WHAT YOU ARE ASKED TO DO:
Print every line of the data exactly as shown.

──────── INPUT ────────

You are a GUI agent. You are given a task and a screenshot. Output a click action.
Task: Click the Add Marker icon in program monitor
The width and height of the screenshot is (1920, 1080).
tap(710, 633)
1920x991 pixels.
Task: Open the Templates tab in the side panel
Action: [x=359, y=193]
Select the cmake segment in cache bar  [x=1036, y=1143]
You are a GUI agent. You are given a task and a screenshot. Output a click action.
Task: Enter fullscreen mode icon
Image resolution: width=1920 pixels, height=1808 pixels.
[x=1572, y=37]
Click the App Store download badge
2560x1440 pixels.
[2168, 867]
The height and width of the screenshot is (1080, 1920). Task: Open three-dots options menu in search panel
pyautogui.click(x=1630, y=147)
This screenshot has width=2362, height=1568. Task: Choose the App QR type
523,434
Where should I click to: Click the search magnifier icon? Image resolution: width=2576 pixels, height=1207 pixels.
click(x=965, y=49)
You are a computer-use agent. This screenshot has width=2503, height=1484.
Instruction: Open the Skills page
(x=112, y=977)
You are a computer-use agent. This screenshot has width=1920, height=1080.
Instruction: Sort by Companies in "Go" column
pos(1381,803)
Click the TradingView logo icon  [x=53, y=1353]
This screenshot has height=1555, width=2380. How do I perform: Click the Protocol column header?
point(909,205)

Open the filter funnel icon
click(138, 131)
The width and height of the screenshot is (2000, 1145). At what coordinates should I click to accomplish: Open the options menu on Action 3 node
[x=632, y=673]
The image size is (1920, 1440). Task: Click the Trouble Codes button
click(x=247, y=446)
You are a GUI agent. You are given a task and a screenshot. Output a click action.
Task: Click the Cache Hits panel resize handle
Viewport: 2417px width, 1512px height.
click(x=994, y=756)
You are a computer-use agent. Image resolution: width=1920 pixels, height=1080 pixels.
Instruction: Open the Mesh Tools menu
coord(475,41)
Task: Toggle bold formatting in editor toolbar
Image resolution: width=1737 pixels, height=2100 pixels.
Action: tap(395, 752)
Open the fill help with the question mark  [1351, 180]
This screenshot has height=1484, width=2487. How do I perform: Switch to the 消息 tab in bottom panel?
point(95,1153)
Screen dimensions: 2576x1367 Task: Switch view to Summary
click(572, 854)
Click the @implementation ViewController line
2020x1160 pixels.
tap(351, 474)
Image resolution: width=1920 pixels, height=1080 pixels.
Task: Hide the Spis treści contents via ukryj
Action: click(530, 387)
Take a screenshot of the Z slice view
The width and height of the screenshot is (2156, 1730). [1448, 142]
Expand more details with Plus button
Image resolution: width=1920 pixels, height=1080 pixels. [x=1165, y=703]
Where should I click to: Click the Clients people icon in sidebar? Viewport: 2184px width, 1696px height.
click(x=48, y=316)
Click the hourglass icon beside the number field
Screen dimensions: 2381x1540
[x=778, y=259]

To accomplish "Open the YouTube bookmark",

────────

OUTPUT:
You are a GUI agent. You are given a task and a screenshot. Output a click action.
Task: Click the Add Marker icon in program monitor
The width and height of the screenshot is (1920, 1080).
tap(710, 633)
1920x991 pixels.
Task: Open the Templates tab in the side panel
Action: [x=359, y=193]
Select the cmake segment in cache bar  [x=1036, y=1143]
You are a GUI agent. You are given a task and a screenshot. Output a click action.
Task: Enter fullscreen mode icon
Image resolution: width=1920 pixels, height=1808 pixels.
[x=1572, y=37]
Click the App Store download badge
2560x1440 pixels.
[2168, 867]
The height and width of the screenshot is (1080, 1920). Task: Open three-dots options menu in search panel
pyautogui.click(x=1630, y=147)
This screenshot has width=2362, height=1568. Task: Choose the App QR type
523,434
Where should I click to: Click the search magnifier icon? Image resolution: width=2576 pixels, height=1207 pixels.
click(x=965, y=49)
You are a computer-use agent. This screenshot has width=2503, height=1484.
Instruction: Open the Skills page
(x=112, y=977)
You are a computer-use agent. This screenshot has width=1920, height=1080.
Instruction: Sort by Companies in "Go" column
pos(1381,803)
Click the TradingView logo icon  [x=53, y=1353]
This screenshot has height=1555, width=2380. How do I perform: Click the Protocol column header?
point(909,205)

Open the filter funnel icon
click(138, 131)
The width and height of the screenshot is (2000, 1145). At what coordinates should I click to accomplish: Open the options menu on Action 3 node
[x=632, y=673]
The image size is (1920, 1440). Task: Click the Trouble Codes button
click(x=247, y=446)
You are a GUI agent. You are given a task and a screenshot. Output a click action.
Task: Click the Cache Hits panel resize handle
Viewport: 2417px width, 1512px height.
click(x=994, y=756)
You are a computer-use agent. Image resolution: width=1920 pixels, height=1080 pixels.
Instruction: Open the Mesh Tools menu
coord(475,41)
Task: Toggle bold formatting in editor toolbar
Image resolution: width=1737 pixels, height=2100 pixels.
Action: tap(395, 752)
Open the fill help with the question mark  [1351, 180]
This screenshot has height=1484, width=2487. How do I perform: Switch to the 消息 tab in bottom panel?
point(95,1153)
Screen dimensions: 2576x1367 Task: Switch view to Summary
click(572, 854)
Click the @implementation ViewController line
2020x1160 pixels.
tap(351, 474)
Image resolution: width=1920 pixels, height=1080 pixels.
Task: Hide the Spis treści contents via ukryj
Action: click(530, 387)
Take a screenshot of the Z slice view
The width and height of the screenshot is (2156, 1730). [1448, 142]
Expand more details with Plus button
Image resolution: width=1920 pixels, height=1080 pixels. [x=1165, y=703]
Where should I click to: Click the Clients people icon in sidebar? Viewport: 2184px width, 1696px height.
click(x=48, y=316)
Click the hourglass icon beside the number field
Screen dimensions: 2381x1540
[x=778, y=259]

To accomplish "Open the YouTube bookmark",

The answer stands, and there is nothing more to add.